BEGIN
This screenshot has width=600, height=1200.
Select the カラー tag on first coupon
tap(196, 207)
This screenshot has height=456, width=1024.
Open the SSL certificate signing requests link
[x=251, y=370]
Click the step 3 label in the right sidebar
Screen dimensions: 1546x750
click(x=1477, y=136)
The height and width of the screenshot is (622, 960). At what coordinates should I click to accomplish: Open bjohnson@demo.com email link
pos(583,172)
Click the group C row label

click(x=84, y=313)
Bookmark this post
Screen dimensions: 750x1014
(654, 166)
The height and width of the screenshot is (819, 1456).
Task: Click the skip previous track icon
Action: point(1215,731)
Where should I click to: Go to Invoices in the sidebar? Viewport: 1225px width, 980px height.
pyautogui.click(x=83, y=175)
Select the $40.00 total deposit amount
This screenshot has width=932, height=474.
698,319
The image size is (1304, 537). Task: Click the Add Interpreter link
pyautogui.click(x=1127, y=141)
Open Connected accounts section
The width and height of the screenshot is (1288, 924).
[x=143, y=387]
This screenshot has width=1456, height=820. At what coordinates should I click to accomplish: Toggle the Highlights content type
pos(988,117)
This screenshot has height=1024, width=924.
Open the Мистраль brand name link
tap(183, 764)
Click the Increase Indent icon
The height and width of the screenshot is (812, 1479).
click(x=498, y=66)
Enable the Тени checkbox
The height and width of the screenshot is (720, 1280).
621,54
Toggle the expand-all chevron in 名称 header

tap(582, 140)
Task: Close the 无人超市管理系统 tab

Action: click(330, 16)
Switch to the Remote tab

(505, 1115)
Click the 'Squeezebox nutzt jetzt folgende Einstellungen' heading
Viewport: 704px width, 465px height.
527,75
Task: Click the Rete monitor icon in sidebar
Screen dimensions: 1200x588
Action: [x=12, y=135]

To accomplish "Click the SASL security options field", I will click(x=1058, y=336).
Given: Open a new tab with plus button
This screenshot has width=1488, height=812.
END
ACTIVITY –
Repeat word for word the lines running from the line containing "Given: Open a new tab with plus button" to the end of the entries above, inclusive.

REPLY –
Given: Open a new tab with plus button
This screenshot has width=1488, height=812.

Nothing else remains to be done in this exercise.